Continuing with some of these contributing factors to rising debt, limiting global warming to 1.5 oC, implies significant economic cost from major changes to industry and agriculture. To limit global warming to 1.5 oC relative to pre-industrial times, the world on average must be net carbon neutral by 2050. Thus, a net-zero policy is non-negotiable, and must be implemented, regardless of cost and despite the impact on GDP.
Russia and the northern limb in South Africa predominantly make up tomorrow's supply base, given the high palladium content of their ore. Russia is set to become the largest producer of all PGMs by 2050. Supply will become inelastic to price because nickel pays the bills.

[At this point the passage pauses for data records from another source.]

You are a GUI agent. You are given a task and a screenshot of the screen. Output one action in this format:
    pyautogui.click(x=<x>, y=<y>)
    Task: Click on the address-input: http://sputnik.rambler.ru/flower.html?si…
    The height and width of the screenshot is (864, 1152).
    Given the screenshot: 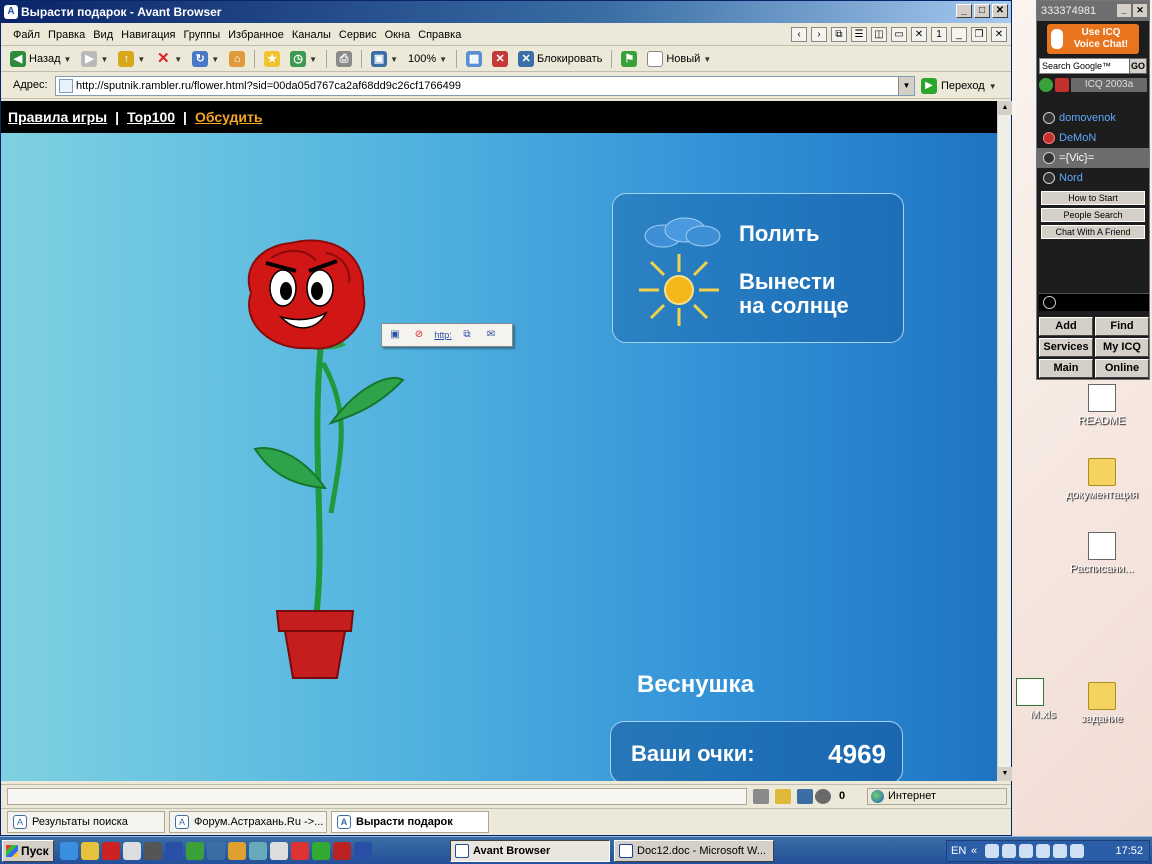 What is the action you would take?
    pyautogui.click(x=485, y=86)
    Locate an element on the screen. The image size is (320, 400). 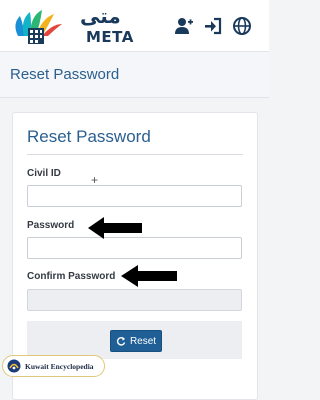
logo-latin-text: META is located at coordinates (110, 37).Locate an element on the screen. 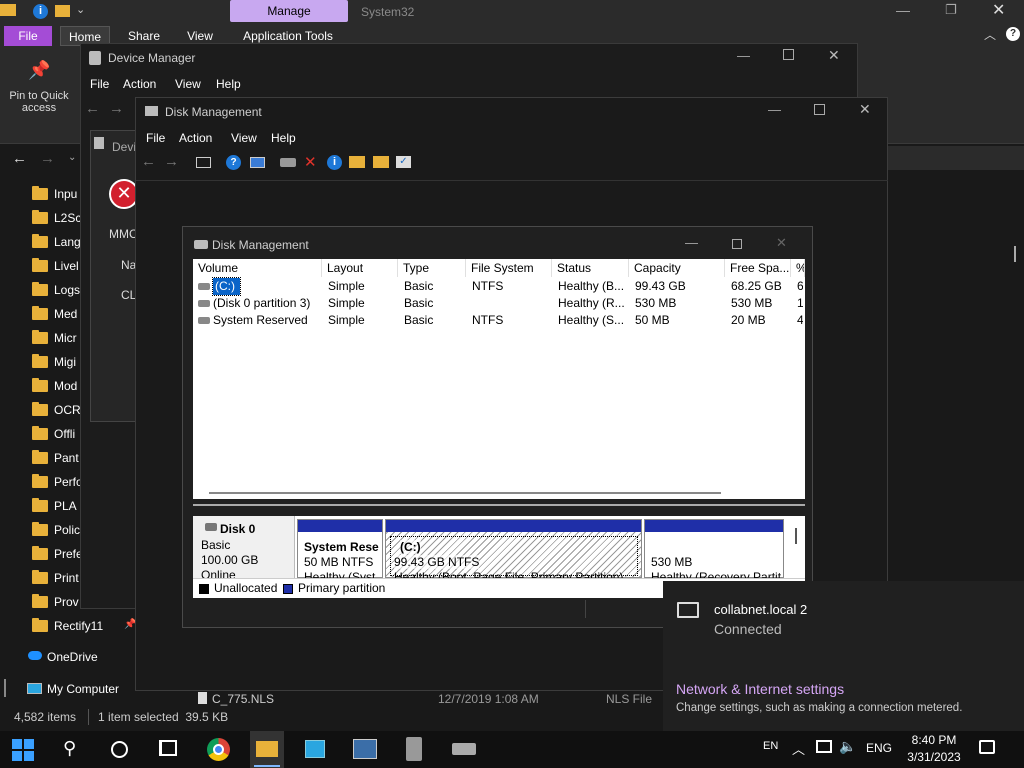 The width and height of the screenshot is (1024, 768). action-center-icon is located at coordinates (987, 747).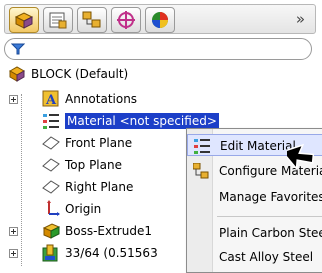 This screenshot has height=273, width=322. I want to click on menu-item-label: Plain Carbon Steel, so click(270, 233).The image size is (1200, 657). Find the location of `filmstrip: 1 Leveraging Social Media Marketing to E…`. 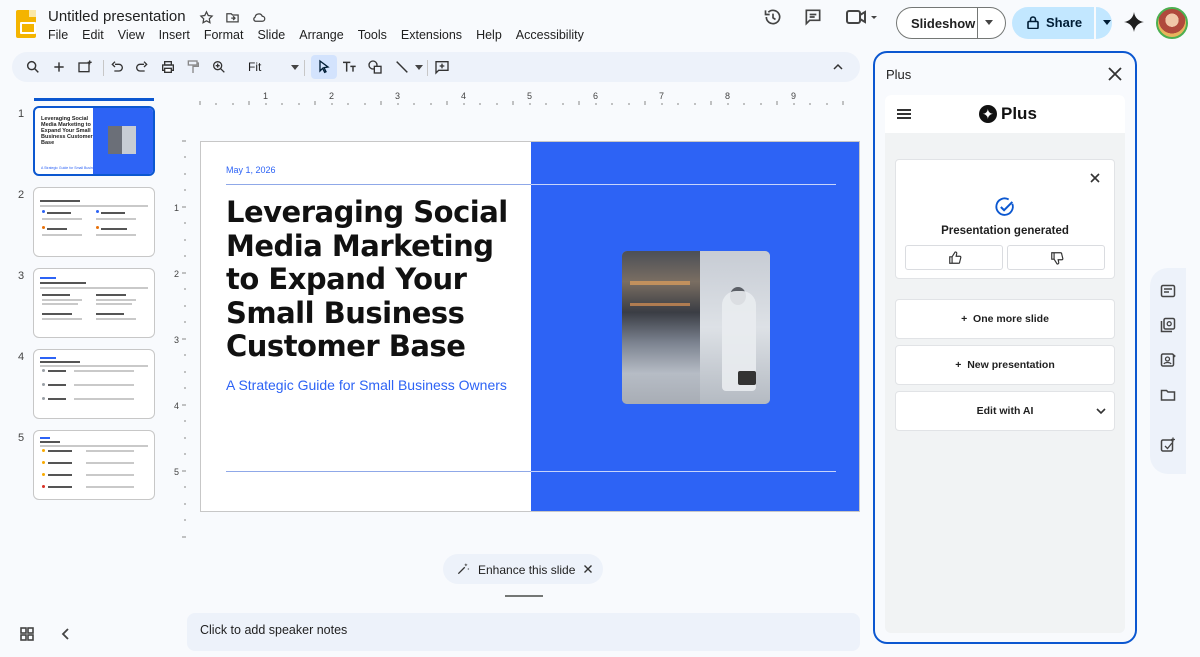

filmstrip: 1 Leveraging Social Media Marketing to E… is located at coordinates (85, 355).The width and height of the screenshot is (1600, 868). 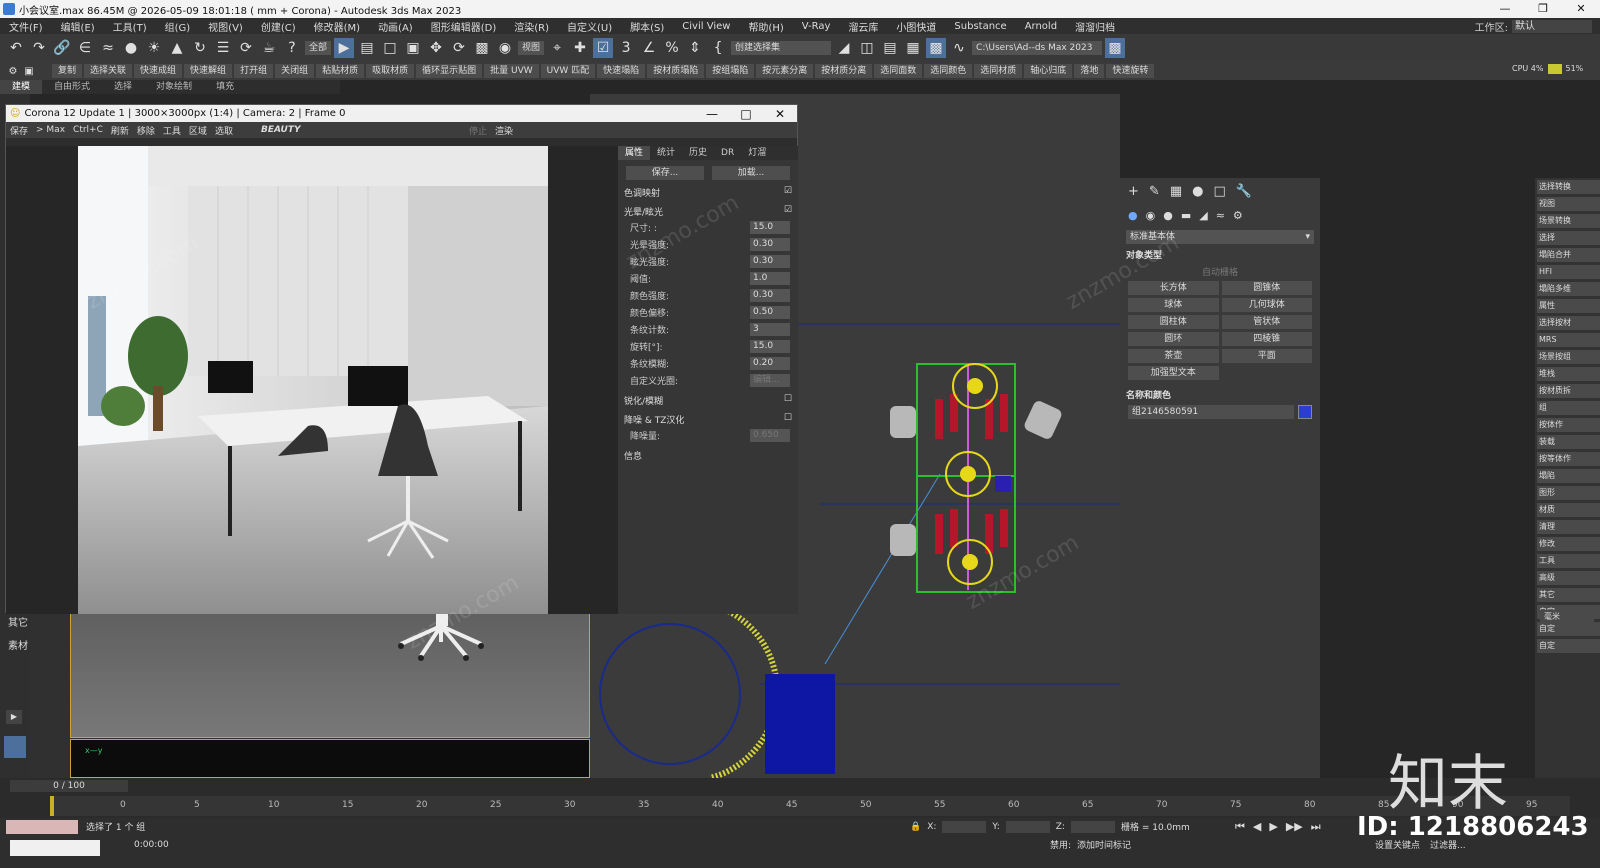 What do you see at coordinates (708, 456) in the screenshot?
I see `info-section: 信息` at bounding box center [708, 456]. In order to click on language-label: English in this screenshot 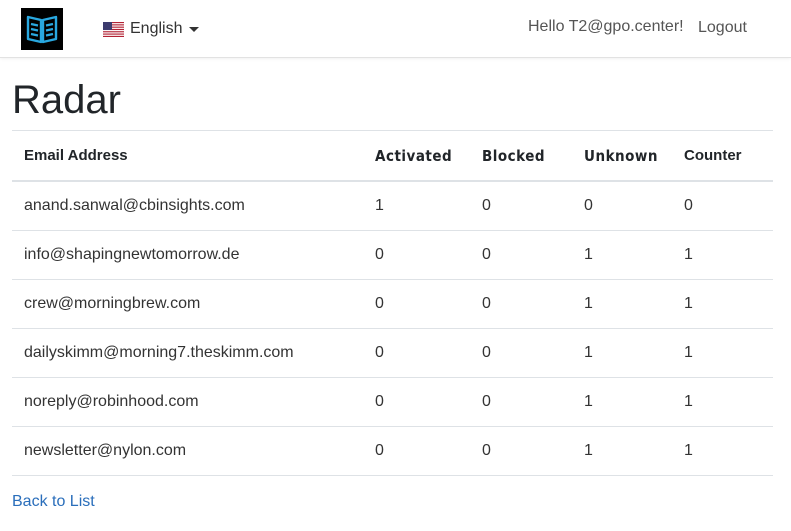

There is a possibility that shallow Zimbabwe supply could replace depleting mature South African supply. The regional distribution of supply in South Africa is likely to change with a much greater emphasis on the northern limb. What is the potential of what is left? How much do we need to pay for it? In other words, what is the PGMs incentive price?
Vehicle production peaks between now and 2050, as city streets become overcrowded, and personal vehicles are phased out. If combustion engines are outlawed, they could be a recycling peak as governments force combustion powered engines into early retirement.
Global PGMs recycling is forecast to peak at about 8.3-million ounces in 2038, coinciding with a predicted peak in autocatalyst recycling, which then provides about 88% of secondary supply.
As electric vehicles take up an increasing share of the market, a tipping point is reached in 2038 at which several end-of-life diesel and gasoline vehicles start to decline, as does the recovered PGMs volume from spent autocatalysts.